Dal Sundance Film Festival stanno sconfinando anche in altre aree del sistema-cinema statunitense pellicole “piccole” nel senso di brevi e che mettono in scena storie particolari e non particolarmente emblematiche con l’obiettivo di svelare sentimenti senza bisogno di intrecci forti.
L’Ospite Inatteso in particolar modo mette in relazione un professore universitario dalla vita monotona e grigia con la vitalità europea di due immigrati clandestini che per una storia di truffe si trovano ad abitare la casa che il professore non usa più ma che non ha effettivamente mai affittato. Tra i tre scatta un’amicizia dalla quale ovviamente sarà il professore grigio ad imparare più di tutti.
Più che in altri film quest’opera di Tom McCarthy si basa tutta sull’attore protagonista. A lui, alle sue espressioni, i suoi piccoli gesti e la sua capacità di comunicare con molto poco è spesso lasciata la soluzione delle scene, cioè il compito di comunicare.
McCarthy dunque non usa molto la sceneggiatura come non usa molto l’illuminazione o la colonna sonora.

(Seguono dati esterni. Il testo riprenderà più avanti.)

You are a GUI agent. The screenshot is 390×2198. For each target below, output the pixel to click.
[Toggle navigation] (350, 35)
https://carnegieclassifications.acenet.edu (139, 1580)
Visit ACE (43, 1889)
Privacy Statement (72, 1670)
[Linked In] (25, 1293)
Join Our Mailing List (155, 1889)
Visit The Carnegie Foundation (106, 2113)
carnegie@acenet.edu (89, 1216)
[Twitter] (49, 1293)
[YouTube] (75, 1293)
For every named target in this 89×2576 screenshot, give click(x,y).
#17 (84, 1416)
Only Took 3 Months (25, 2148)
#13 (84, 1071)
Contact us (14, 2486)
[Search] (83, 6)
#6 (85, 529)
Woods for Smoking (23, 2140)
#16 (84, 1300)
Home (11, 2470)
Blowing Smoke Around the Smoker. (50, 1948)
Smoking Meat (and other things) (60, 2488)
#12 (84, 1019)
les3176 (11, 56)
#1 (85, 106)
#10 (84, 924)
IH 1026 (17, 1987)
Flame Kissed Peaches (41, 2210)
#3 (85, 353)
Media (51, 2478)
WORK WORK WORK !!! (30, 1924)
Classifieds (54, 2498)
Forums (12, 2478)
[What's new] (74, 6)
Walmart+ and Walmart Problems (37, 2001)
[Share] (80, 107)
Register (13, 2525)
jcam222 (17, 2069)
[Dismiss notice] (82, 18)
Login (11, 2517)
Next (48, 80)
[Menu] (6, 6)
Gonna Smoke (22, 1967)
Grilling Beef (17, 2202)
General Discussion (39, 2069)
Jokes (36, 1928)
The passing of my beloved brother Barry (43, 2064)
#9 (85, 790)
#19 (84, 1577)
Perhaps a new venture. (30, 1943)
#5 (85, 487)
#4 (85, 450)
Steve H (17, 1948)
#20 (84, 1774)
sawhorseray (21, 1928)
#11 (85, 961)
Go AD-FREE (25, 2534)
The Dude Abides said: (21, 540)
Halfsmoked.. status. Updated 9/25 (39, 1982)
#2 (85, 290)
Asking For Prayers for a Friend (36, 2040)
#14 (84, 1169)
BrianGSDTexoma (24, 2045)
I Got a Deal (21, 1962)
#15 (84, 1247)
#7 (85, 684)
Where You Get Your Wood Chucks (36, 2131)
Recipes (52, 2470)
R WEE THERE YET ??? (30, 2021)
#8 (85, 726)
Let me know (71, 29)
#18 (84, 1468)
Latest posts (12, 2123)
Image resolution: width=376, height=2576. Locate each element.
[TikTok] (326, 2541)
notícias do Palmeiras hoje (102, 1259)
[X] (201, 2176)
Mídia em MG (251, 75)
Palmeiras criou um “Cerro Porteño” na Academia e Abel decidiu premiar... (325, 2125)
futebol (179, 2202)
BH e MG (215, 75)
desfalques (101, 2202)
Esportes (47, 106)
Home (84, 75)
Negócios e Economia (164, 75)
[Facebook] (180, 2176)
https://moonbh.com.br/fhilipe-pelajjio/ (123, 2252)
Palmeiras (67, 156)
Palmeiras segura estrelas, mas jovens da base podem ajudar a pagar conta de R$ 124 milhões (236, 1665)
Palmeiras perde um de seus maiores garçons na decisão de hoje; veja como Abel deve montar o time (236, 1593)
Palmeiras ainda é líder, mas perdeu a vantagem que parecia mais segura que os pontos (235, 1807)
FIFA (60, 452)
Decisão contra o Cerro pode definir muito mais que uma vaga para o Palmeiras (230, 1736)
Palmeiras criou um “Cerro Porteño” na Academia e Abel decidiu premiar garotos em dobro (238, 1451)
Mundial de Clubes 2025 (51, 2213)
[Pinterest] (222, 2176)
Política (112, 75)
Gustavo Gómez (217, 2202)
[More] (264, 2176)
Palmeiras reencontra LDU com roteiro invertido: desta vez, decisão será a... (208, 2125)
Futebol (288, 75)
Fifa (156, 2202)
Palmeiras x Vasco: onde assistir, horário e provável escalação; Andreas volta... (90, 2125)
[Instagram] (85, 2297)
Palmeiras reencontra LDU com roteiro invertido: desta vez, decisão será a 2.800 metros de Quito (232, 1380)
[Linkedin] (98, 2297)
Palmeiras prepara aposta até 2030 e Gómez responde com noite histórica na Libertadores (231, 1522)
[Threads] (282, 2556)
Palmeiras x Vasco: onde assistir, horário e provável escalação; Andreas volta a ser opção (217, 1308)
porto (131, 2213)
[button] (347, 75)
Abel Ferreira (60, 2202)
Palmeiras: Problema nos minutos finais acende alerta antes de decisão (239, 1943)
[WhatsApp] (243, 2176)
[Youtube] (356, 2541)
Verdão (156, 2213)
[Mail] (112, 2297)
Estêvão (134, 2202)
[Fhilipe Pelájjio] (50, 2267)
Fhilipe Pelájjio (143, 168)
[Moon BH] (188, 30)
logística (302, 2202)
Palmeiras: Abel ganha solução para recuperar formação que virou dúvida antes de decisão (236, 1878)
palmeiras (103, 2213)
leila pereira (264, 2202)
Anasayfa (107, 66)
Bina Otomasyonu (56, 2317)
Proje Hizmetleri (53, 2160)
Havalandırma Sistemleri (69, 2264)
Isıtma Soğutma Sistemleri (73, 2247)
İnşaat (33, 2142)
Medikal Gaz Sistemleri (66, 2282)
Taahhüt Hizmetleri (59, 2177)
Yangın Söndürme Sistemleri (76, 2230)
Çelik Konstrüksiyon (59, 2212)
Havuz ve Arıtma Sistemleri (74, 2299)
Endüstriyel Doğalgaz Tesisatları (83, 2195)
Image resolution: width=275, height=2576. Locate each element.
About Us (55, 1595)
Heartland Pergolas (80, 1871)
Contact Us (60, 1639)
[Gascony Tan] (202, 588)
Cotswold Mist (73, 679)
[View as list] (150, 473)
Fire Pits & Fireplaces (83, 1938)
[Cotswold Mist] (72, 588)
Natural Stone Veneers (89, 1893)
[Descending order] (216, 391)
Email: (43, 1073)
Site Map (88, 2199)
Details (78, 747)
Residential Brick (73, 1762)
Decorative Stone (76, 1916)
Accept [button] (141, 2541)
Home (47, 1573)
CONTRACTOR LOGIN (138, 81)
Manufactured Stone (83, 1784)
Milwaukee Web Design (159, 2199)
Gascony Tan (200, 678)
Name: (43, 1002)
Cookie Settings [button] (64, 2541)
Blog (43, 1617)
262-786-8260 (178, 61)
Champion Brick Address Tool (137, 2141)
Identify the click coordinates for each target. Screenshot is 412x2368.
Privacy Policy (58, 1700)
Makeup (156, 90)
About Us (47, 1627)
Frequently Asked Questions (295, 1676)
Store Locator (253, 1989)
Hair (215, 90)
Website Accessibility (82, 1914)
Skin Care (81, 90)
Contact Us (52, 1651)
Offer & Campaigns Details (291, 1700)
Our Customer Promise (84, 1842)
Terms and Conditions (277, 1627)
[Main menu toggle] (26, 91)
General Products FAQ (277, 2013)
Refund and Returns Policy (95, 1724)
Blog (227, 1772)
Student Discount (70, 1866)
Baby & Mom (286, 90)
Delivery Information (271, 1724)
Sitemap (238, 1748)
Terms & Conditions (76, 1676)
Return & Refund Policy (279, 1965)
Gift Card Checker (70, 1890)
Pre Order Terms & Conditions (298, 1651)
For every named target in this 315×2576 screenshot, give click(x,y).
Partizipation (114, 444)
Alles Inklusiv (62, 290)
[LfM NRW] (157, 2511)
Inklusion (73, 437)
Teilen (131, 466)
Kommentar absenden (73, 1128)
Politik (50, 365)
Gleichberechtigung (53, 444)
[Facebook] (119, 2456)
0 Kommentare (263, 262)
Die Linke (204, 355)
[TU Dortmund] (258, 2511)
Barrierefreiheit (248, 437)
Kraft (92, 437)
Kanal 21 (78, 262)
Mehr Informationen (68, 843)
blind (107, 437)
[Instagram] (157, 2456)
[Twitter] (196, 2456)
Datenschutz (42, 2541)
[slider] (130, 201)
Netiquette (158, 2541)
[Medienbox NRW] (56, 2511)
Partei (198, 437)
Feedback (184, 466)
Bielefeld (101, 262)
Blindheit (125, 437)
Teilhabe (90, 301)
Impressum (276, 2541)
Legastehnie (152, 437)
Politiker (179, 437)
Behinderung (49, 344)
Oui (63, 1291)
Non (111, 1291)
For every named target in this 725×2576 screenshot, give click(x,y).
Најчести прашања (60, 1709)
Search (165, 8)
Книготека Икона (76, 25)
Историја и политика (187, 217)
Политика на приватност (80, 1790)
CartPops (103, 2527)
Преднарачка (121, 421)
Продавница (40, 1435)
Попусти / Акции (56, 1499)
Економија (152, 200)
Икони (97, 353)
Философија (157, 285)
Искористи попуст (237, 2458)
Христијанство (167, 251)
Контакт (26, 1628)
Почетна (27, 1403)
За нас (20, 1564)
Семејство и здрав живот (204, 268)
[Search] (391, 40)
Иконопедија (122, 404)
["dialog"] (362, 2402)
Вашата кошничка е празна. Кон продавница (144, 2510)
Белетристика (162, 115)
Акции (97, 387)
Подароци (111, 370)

Usa invece Richard Jenkins (attore solitamente non protagonista che si è fatto notare in un’infintà di pellicole non ultima Burn After Reading) che, nonostante non sia il protagonista assoluto, riassume in sè tutto il significato di un’opera che non può dirsi pienamente completa anche se indubbiamente sa come conquistare lo spettatore.
Si perchè cambiano i paradigmi, cambiano i budget e i modelli i riferimento ma il cinema americano non dimentica la sua vocazione industriale e anche in questa nuova veste indipendente (o finta tale) agisce secondo strutture fisse e maschere tipiche.